Les députés ont adopté mercredi 12 novembre en première lecture la suspension de la réforme de 2023 sur les retraites dans le cadre de l’ultime journée de débats à l’Assemblée nationale sur le budget de la Sécurité sociale pour l’an prochain. La mesure a été adoptée par 255 voix pour, 146 contre.

La mesure de la suspension de la réforme des retraites, insérée dans le projet de budget de la Sécurité sociale pour 2026, a été approuvée par 255 voix contre 146 avec le soutien majoritaire du PS, des écologistes, du RN, et l’abstention des députés Renaissance.
LFI et les communistes ont voté contre, dénonçant un simple « décalage » de l’application de la réforme emblématique du second quinquennat d’Emmanuel Macron.
« Voter pour le décalage de la réforme des retraites, c’est voter pour la retraite à 64 ans. Les insoumis ne valideront jamais par leur vote les deux années de vie volées au peuple de France », a déclaré la cheffe de file des députés insoumis, Mathilde Panot, dans l’hémicycle avant le vote, rapporte Rfi.

Pour des raisons opposées, la suspension de la réforme peinait aussi à trouver des soutiens à droite – le groupe Droite républicaine a voté contre – et dans le camp présidentiel, même si ce dernier a décidé de s’abstenir et donc ne pas empêcher un vote favorable. « Nous ne voulons pas nous mettre en travers du compromis » conclu entre Sébastien Lecornu et les socialistes, a expliqué dans l’hémicycle le président du groupe Ensemble pour la République (EPR), Gabriel Attal.

Le Rassemblement national, opposant de longue date à la réforme et qui compte le plus grand nombre de députés au Palais-Bourbon, a pour sa part voté en faveur de l’article 45 bis du projet de loi de financement de la Sécurité sociale (PLFSS) prévoyant la suspension de la réforme.

Concession majeure du gouvernement de Sébastien Lecornu au Parti socialiste pour éviter la censure et donc assurer sa survie, la suspension de cette réforme adoptée dans la douleur il y a deux ans constituait un point crucial des discussions budgétaires.

Une « victoire d’étape » pour le PS, le patron des républicains déplore « une décision irresponsable »

Le patron du Parti socialiste Olivier Faure a salué « une victoire importante », assurant que la question des retraites serait « un des débats majeurs de l’élection présidentielle de 2027 ». Se disant « très fier » de ce vote, Olivier Faure a souligné « une victoire d’étape », avant une potentielle abrogation de la réforme, si la gauche arrive au pouvoir.
« Désormais, le totem, qui était un totem absolu pour la macronie, a été ébranlé », et « ce débat-là ne disparaîtra plus de nos écrans. Il sera un des débats majeurs de l’élection présidentielle de 2027 », a-t-il insisté, tout en regrettant « que les insoumis, qui auraient dû se réjouir du fait que des centaines de milliers de femmes et d’hommes pourront partir plus tôt, aient fait le choix de voter contre. »

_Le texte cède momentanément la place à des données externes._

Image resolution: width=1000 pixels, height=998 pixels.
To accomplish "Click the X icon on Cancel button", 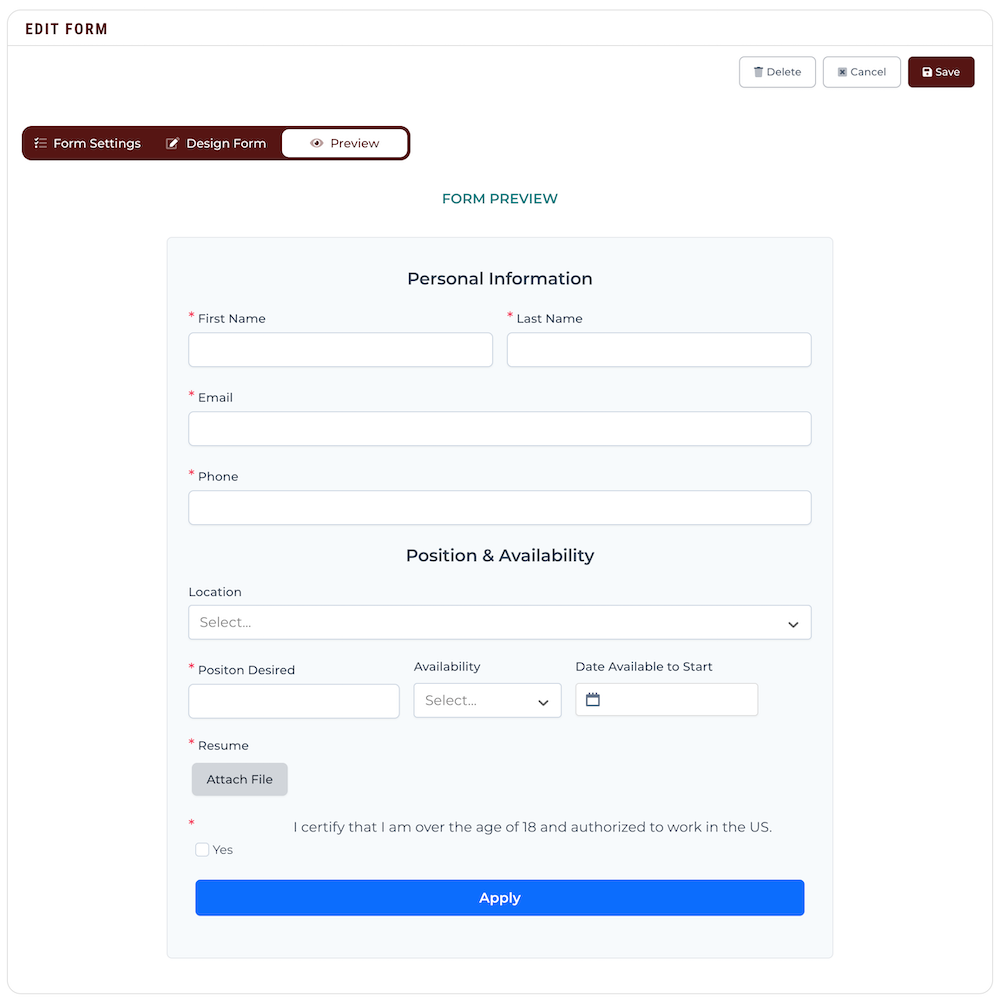I will 842,72.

Le président des Républicains, Bruno Retailleau, a quant à lui qualifié de « capitulation » la suspension de la réforme des retraites, accusant le gouvernement de « lâcheté » et d’avoir cédé au « diktat » du Parti socialiste. « Je suis effaré par la lâcheté du gouvernement, qui vient de sacrifier l’avenir de nos jeunes générations sur l’autel de sa survie politique. Cette décision irresponsable, prise sous le diktat du PS avec la complicité du RN, va coûter des milliards à la France », a écrit sur X le patron de LR et ancien ministre.

L’Assemblée vote contre le gel des pensions de retraite et des minima sociaux
En début de soirée, les députés ont également largement repoussé le gel des pensions de retraite et des minima sociaux, mesure d’économie figurant au projet de budget de la Sécurité sociale, contre l’avis du gouvernement qui espérait faire adopter une version mieux ciblée.

L’Assemblée nationale a supprimé par 308 voix contre 99 la mesure, qui prévoit dans sa version initiale un « gel de l’ensemble des retraites de base » en 2026 ainsi qu’un gel des prestations sociales comme les allocations familiales. L’essentiel de la gauche, de l’alliance RN-UDR et des députés LR ont voté pour effacer la mesure.